Data for this exercise section start

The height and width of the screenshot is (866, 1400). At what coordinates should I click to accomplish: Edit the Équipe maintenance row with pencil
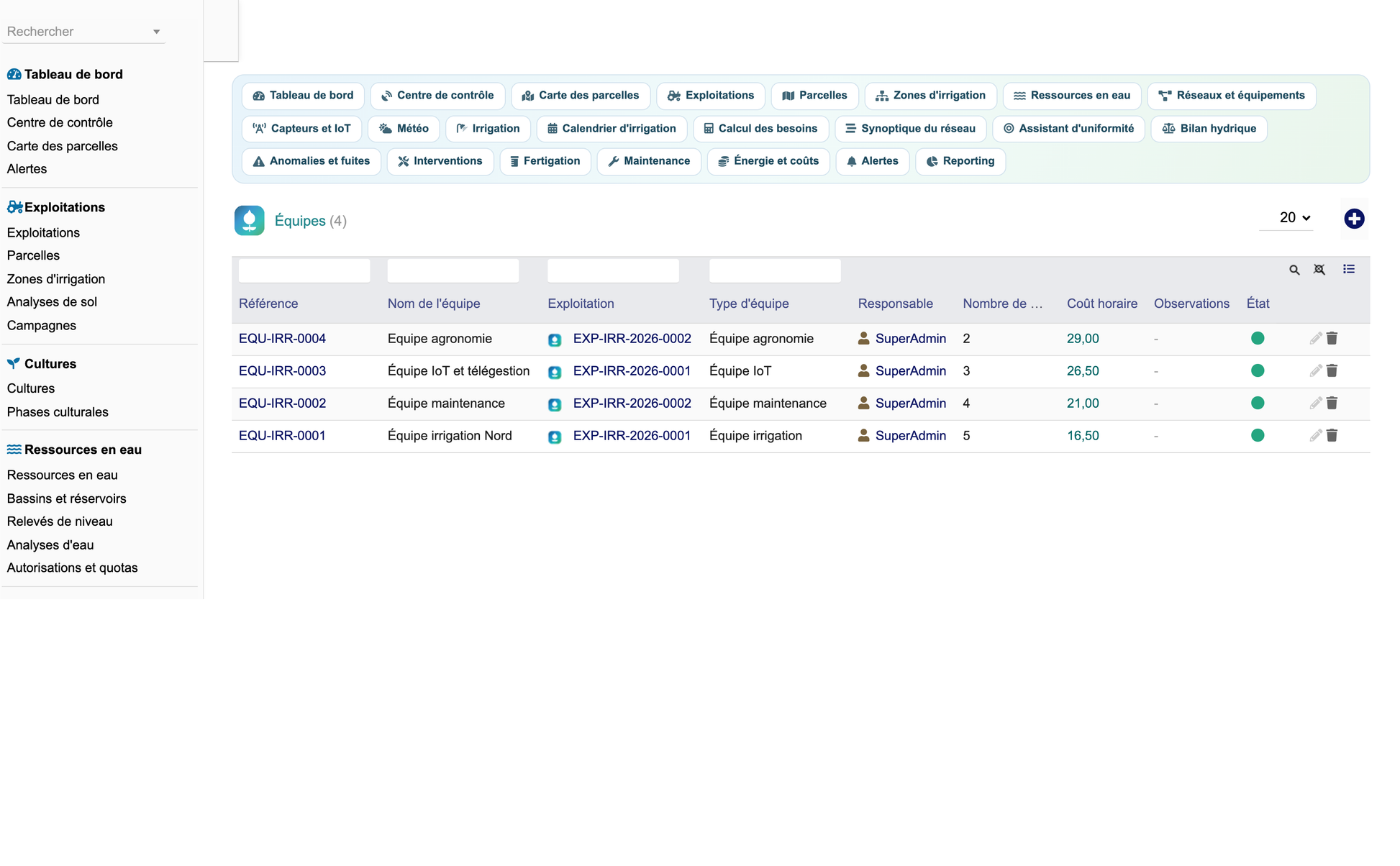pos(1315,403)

Data for this exercise section end
Data for this exercise section start

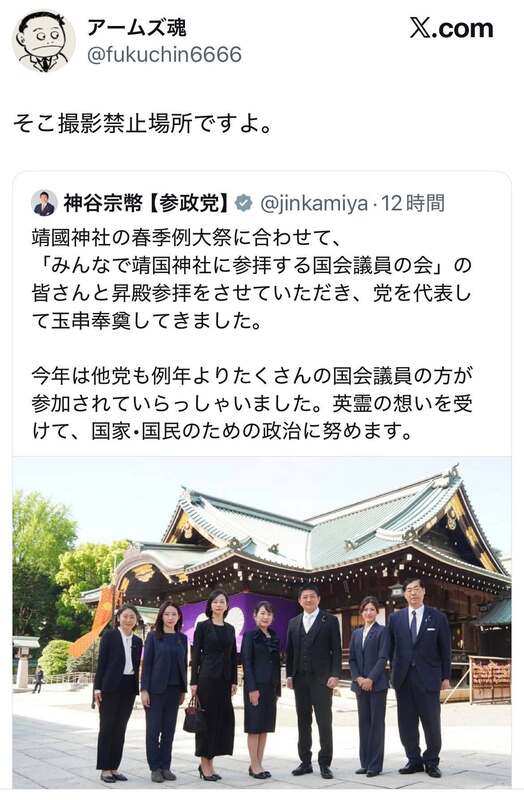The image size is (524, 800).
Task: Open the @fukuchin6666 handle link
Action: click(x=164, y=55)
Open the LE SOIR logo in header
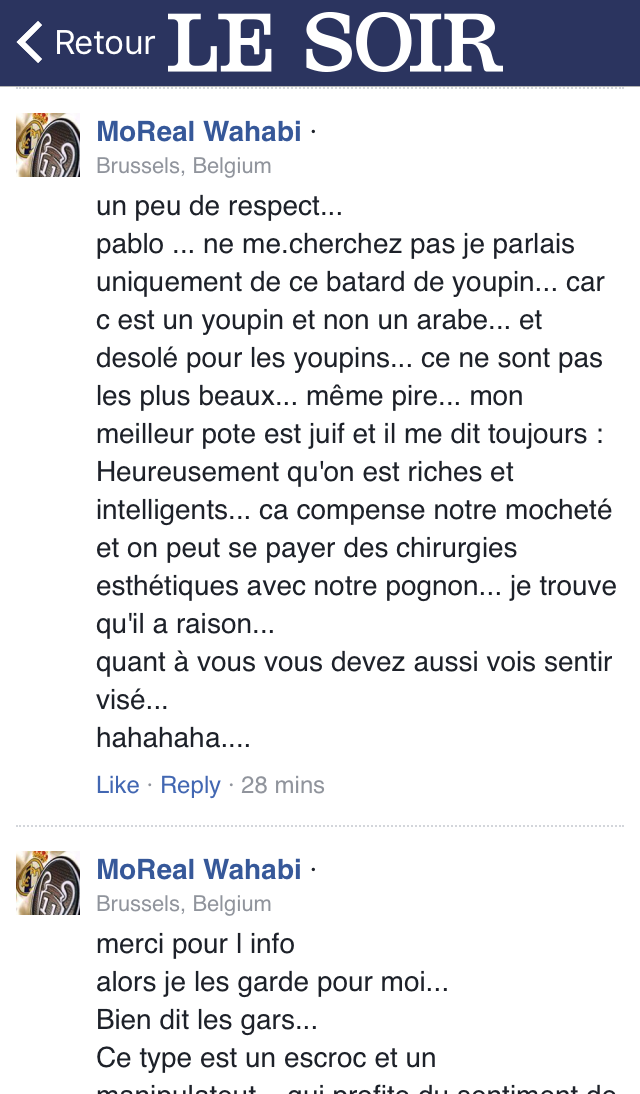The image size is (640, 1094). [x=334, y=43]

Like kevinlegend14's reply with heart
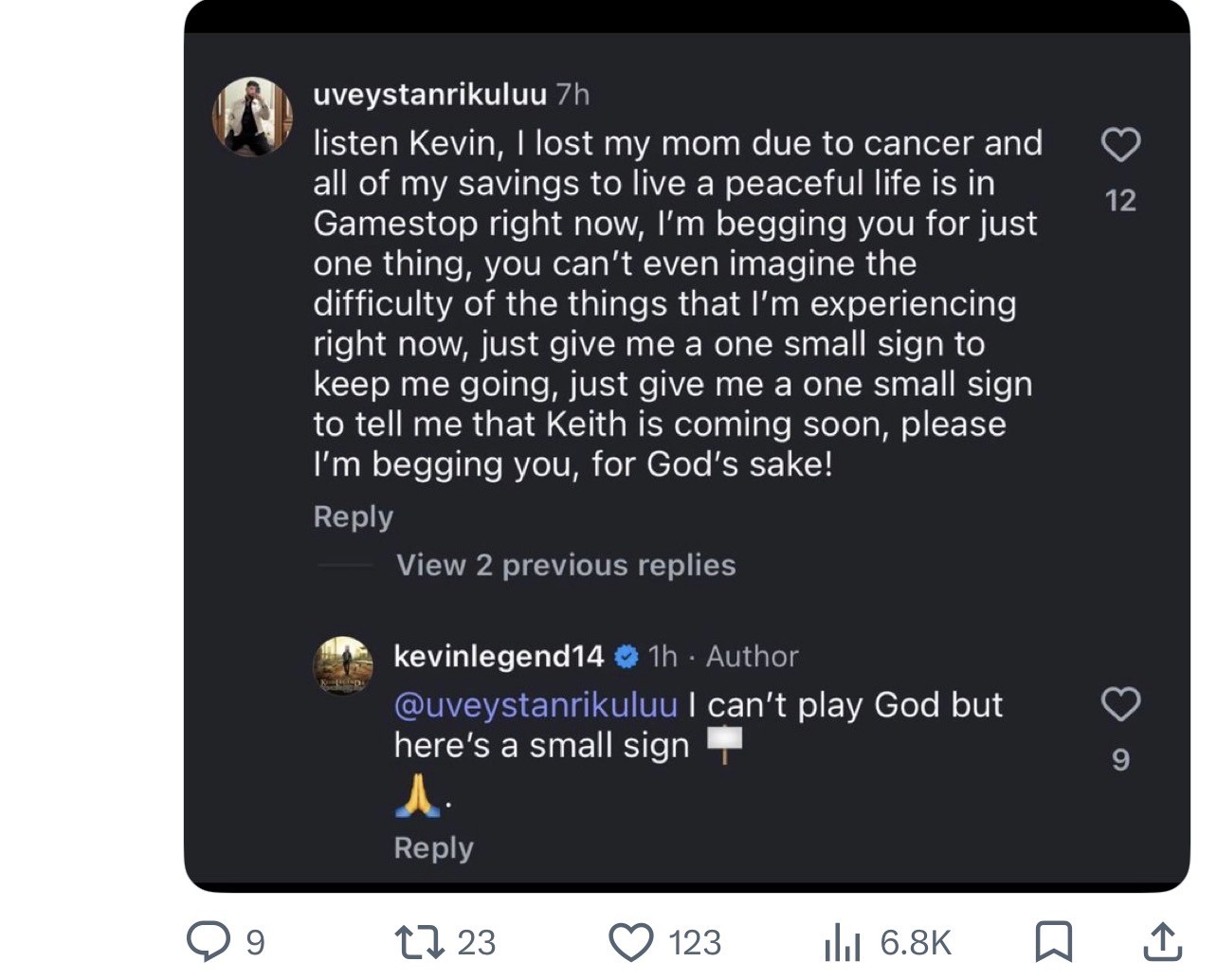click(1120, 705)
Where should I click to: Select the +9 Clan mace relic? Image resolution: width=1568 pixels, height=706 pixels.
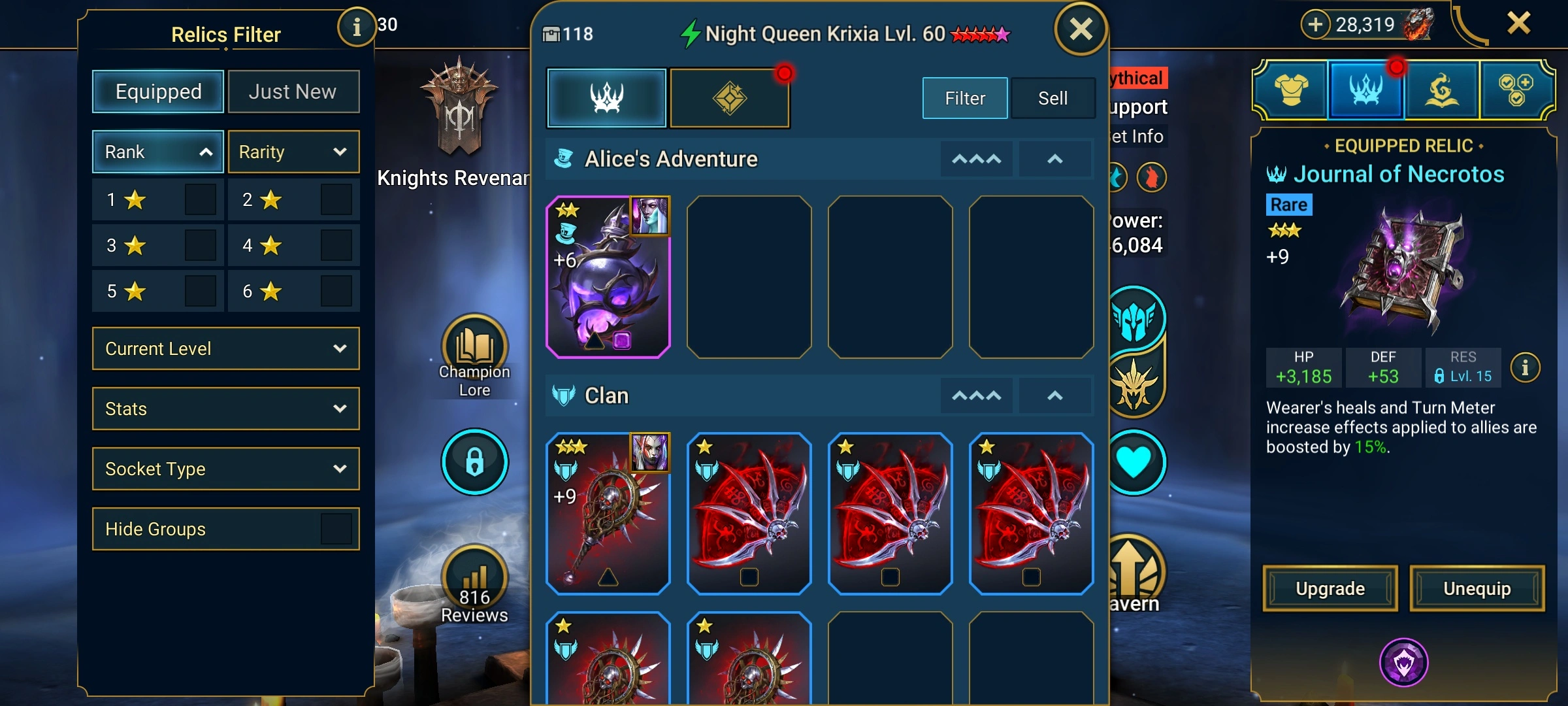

Data for this exercise section end
Data for this exercise section start

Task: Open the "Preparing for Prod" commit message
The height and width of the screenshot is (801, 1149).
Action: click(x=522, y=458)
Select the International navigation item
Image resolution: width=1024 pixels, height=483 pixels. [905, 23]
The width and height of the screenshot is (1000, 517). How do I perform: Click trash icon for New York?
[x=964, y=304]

Data for this exercise section end

Although the records above contain pictures, the copy should not; retype exactly the lines from the one containing "Like kevinlegend14's reply with heart" through the one containing "Where should I".

Like kevinlegend14's reply with heart
click(1120, 705)
Where should I click to: Select the +9 Clan mace relic? Image resolution: width=1568 pixels, height=706 pixels.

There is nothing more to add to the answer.